Após 28 anos da morte de Marçal, execução de indígenas assombra MS
Das cinco balas que lhe tiraram a vida, uma acertou a boca. Estava calado o homem que fez da palavra a arma para denunciar o massacre de um povo
“Queremos dizer a Vossa Santidade a nossa miséria, a nossa tristeza pela morte de nossos líderes assassinados friamente por aqueles que tomam nosso chão, aquilo que para nós representa a própria vida e nossa sobrevivência neste grande Brasil, chamado um país cristão”.
O apelo do “pequeno deus” ao representante de Deus na terra ainda busca resposta em Mato Grosso do Sul. O discurso de Marçal de Souza Tupã-I, cuja tradução é pequeno deus, foi feito ao papa João Paulo II em 1980, no Amazonas.
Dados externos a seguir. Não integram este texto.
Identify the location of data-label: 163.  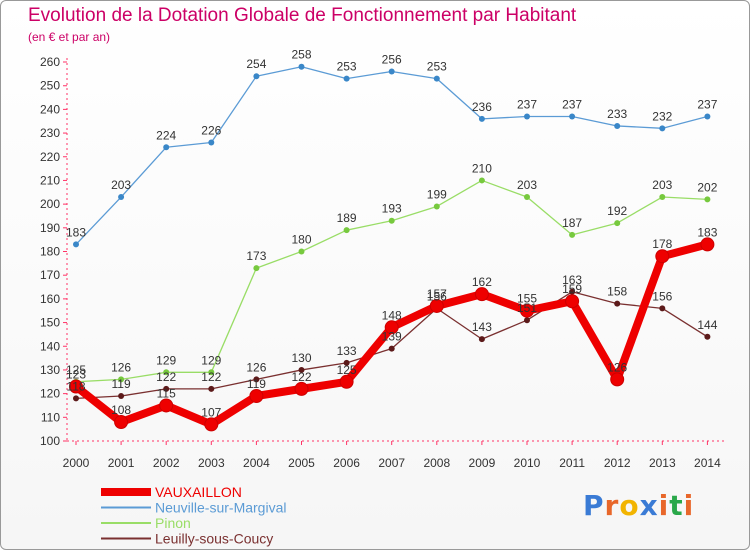
(572, 280).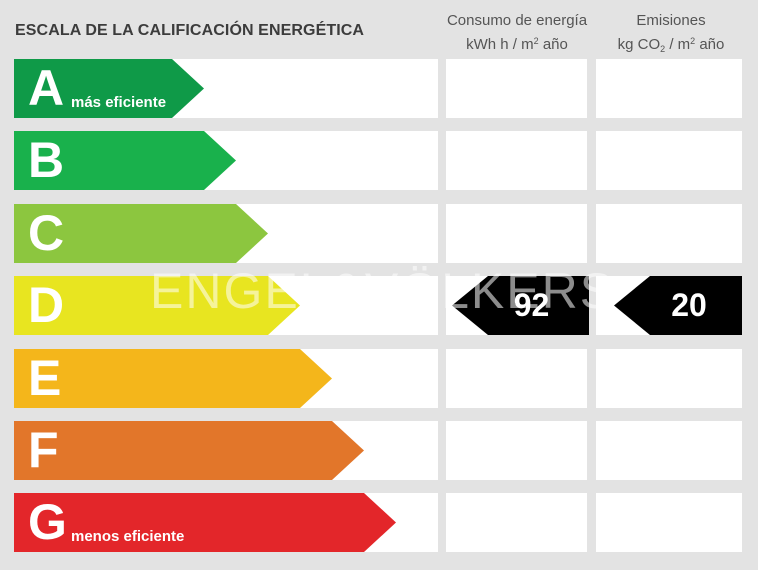 The width and height of the screenshot is (758, 570). What do you see at coordinates (379, 450) in the screenshot?
I see `rating-row-f: F` at bounding box center [379, 450].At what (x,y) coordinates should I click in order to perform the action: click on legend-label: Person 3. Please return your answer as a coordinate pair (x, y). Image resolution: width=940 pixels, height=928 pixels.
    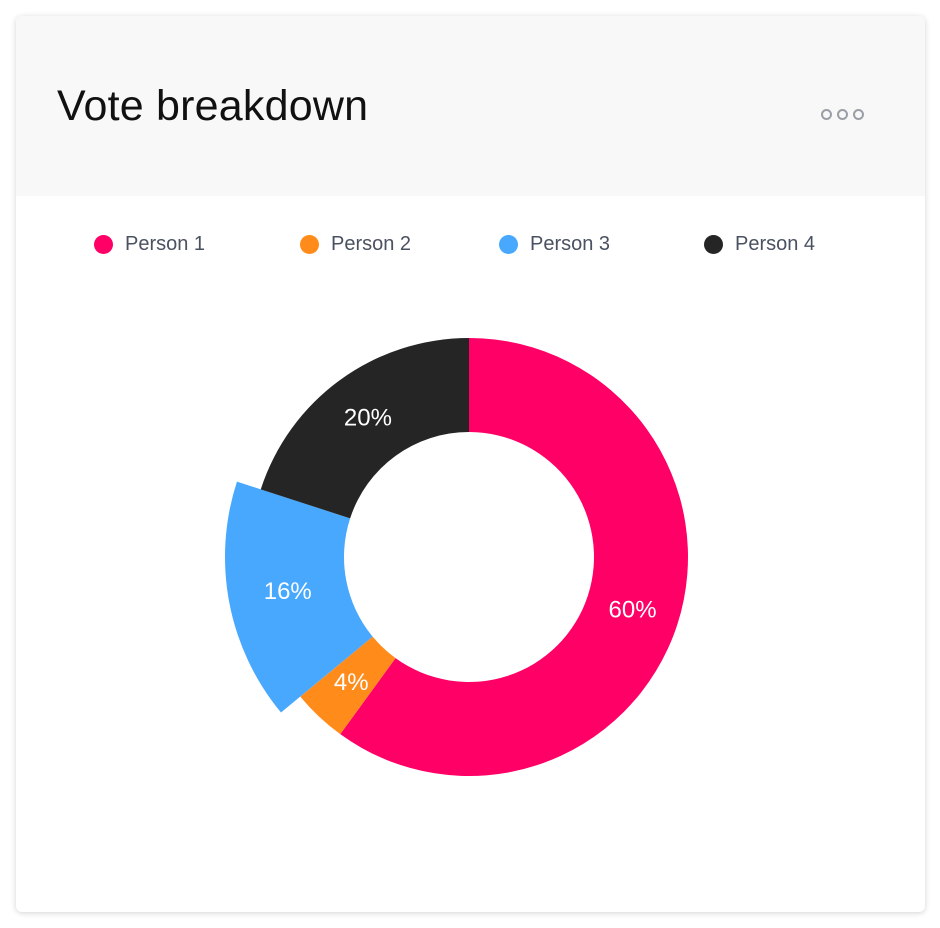
    Looking at the image, I should click on (570, 244).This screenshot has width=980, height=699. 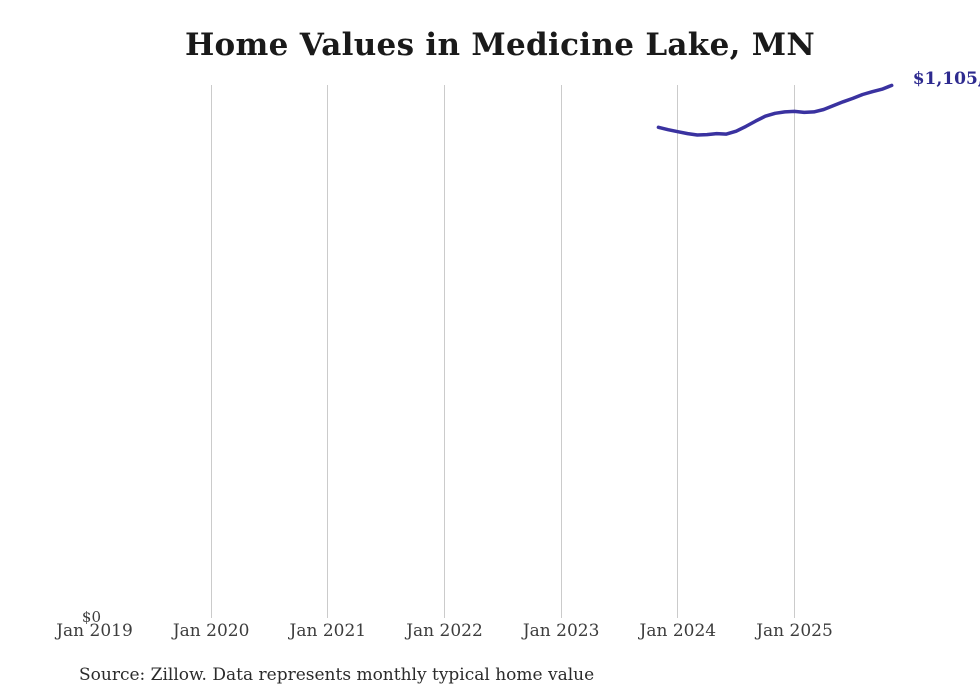 What do you see at coordinates (211, 631) in the screenshot?
I see `x-tick-label: Jan 2020` at bounding box center [211, 631].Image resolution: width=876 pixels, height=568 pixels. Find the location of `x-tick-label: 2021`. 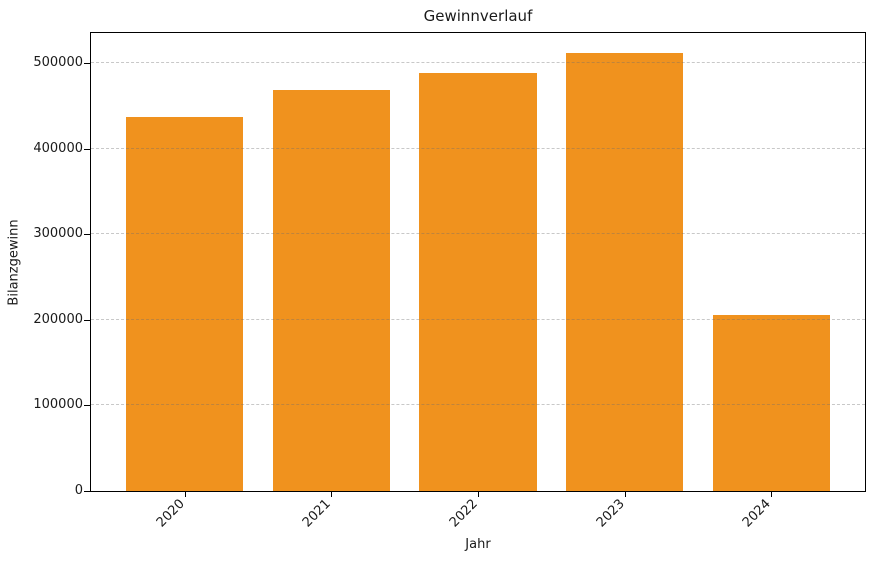

x-tick-label: 2021 is located at coordinates (316, 514).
Três anos depois, em 25 de novembro, o líder indígena seria morto na porta de casa em Antônio João. Das cinco balas que lhe tiraram a vida, uma acertou a boca. Estava calado o homem que fez da palavra a arma para denunciar o massacre de um povo.
Vinte e oito anos depois, as vésperas do aniversario da morte de Marçal, sua súplica segue a ter sentido. Nesta semana, índios denunciaram a invasão de um acampamento em Amambai e a execução do líder indígena Nísio Gomes, de 59 anos.
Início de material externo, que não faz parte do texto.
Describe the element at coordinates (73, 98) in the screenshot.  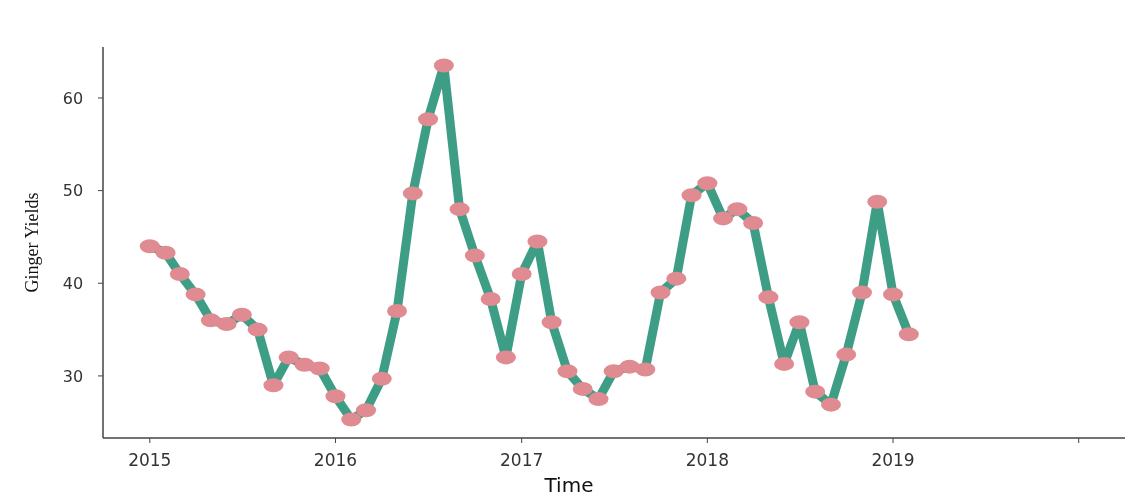
I see `y-tick-label: 60` at that location.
Símbolo de resistência, a vida e morte de Marçal, assassinado aos 63 anos, fizeram olhos do mundo se voltar para Mato Grosso do Sul. Ele foi a primeira pessoa nascida no Estado a discursar na ONU (Organização das Nações Unidas).
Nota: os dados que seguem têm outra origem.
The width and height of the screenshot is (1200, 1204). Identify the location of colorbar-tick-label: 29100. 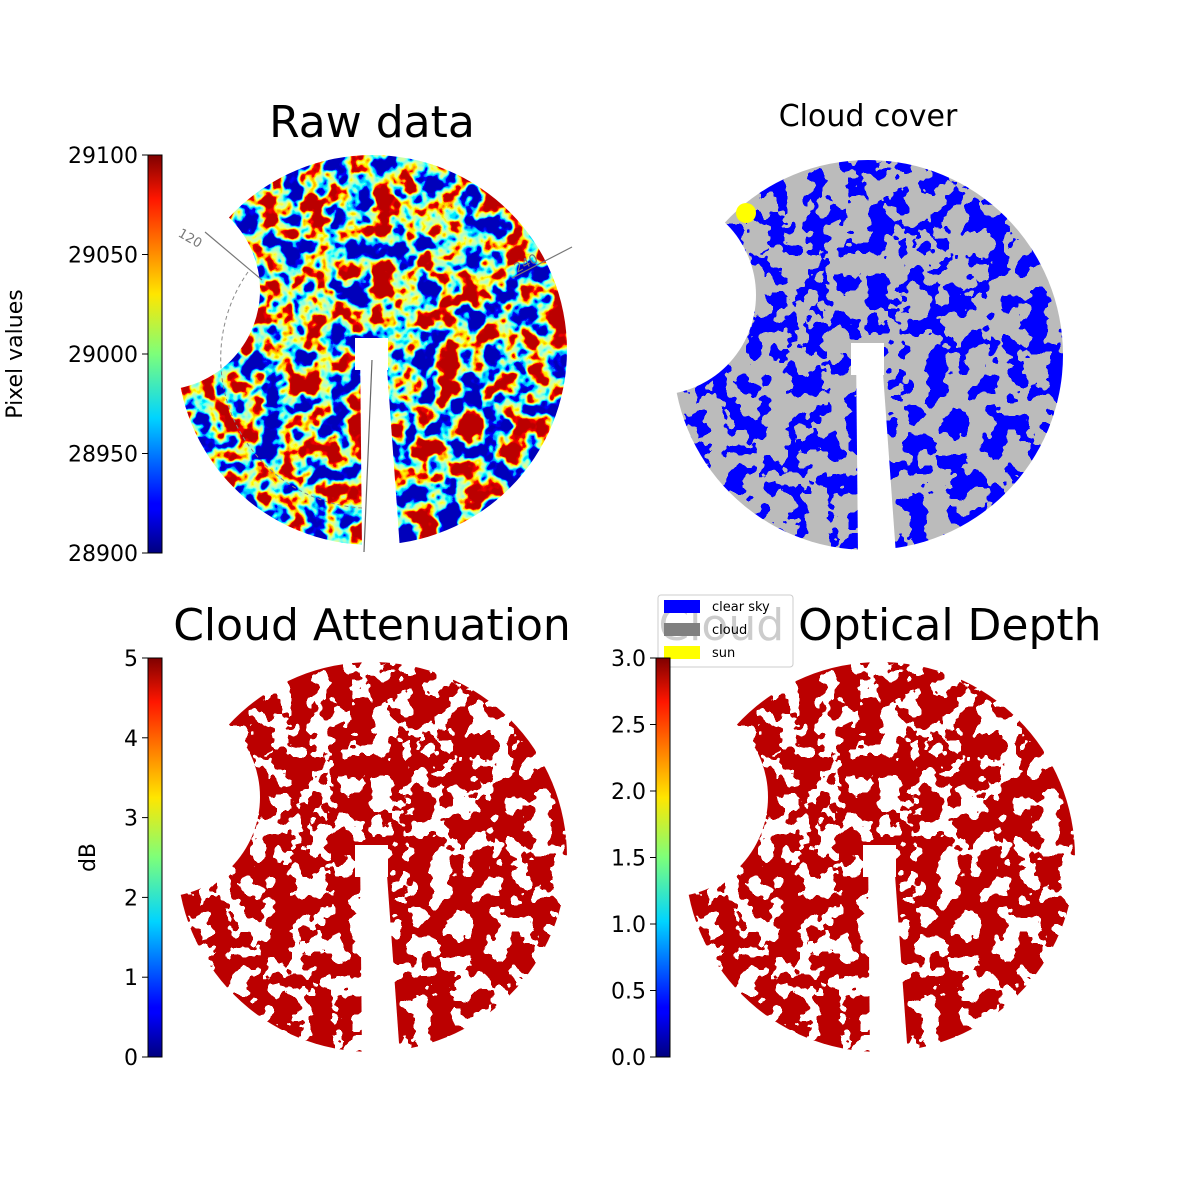
(103, 156).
“No dia da exumação do corpo em Dourados, tinha jornalistas do mundo todo. Daqui, só estávamos eu pela Folha de Londrina e outro pela TV Campo Grande”, conta o jornalista Luiz Taques. Para ele, a história do homem cuja boa oratória deu voz ao drama dos guaranis deixou profunda admiração. “Dei o nome de Marçal para o meu filho”.
Durante a cobertura, o jornalista identificou a participação de um policial civil, que já tinha sido protagonista de reportagem sobre tortura policial. “Foram oferecidas denúncias contra quatro pistoleiros e o capataz, mas não foram aceitas”, recorda.
Em 1993, dez anos depois do crime, foram a júri popular o fazendeiro Libero Monteiro de Lima e Romulo Gamarra. A acusação teve a assistência do ex-deputado federal Luiz Eduardo Greenhalgh. Na defesa, o advogado Renê Siufi.
Os réus saíram absolvidos do tribunal. O mesmo resultado foi obtido cinco anos depois, em um segundo julgamento. “Houve protesto para que fosse realizado um terceiro julgamento, fora de Mato Grosso do Sul, mas não aconteceu”, recorda o deputado estadual Laerte Tetila (PT).
O mundo pede justiça - A luta por um julgamento justo foi encabeçada pela Anistia Internacional. “Chegaram mais de 300 cartas a Dourados. Vindas do Japão, Chile, Estados Unidos”, relata o deputado. Então professor em Dourados, Tetila conheceu Marçal de Souza em 1968.
“Ele veio à escola para falar no Dia do Índio. Foi um discurso sem perder o fio da meada. Ele tinha boa oratória, teve formação de pastor evangélico”, remeora.
Presente nos dois julgamentos, o deputado avalia que o prestígio pesou a favor do fazendeiro. “Era muito influente. A corda, como sempre, arrebentou para o lado mais fraco”.
Em 2003, depois de duas décadas, o crime prescreveu. Neste mesmo ano, em Juti, foi a vez de calar o líder indígena Marcos Verón, de 72 anos. A morte foi resultado de disputa pela terra indígena Takuara, na fazenda Brasília do Sul. Homens armados atacaram os índios guarani. Veron sofreu traumatismo craniano.
Vítimas - Em fevereiro deste ano, em júri realizado em São Paulo, três funcionários da fazenda foram condenados por sequestros, formação de quadrilha armada e tortura. O trio, que se livrou da acusação de homicídio, saiu em liberdade do tribunal.
Há dois meses, em Paranhos, foi morto o indígena Teodoro Recalde, de 33 anos. Ele era primo dos professores Genilvado Vera e Rolindo Vera, professores que desapareceram em 2009. Genivaldo foi encontrado morto, com sinais de espancamento. Rolindo nunca foi achado.
Em nome da terra - De acordo com dados do Cimi (Conselho Indigenista Missionário), ligado à Igreja Católica, de 2003 a 2010 foram assassinados 250 índios em Mato Grosso do Sul.
Há três anos, o governo federal deflagrou processo de vistoria para demarcação de terras indígenas. Os produtores rurais acionaram a justiça para impedir a visita dos antropólogos e o processo só foi retomado no fim do ano passado.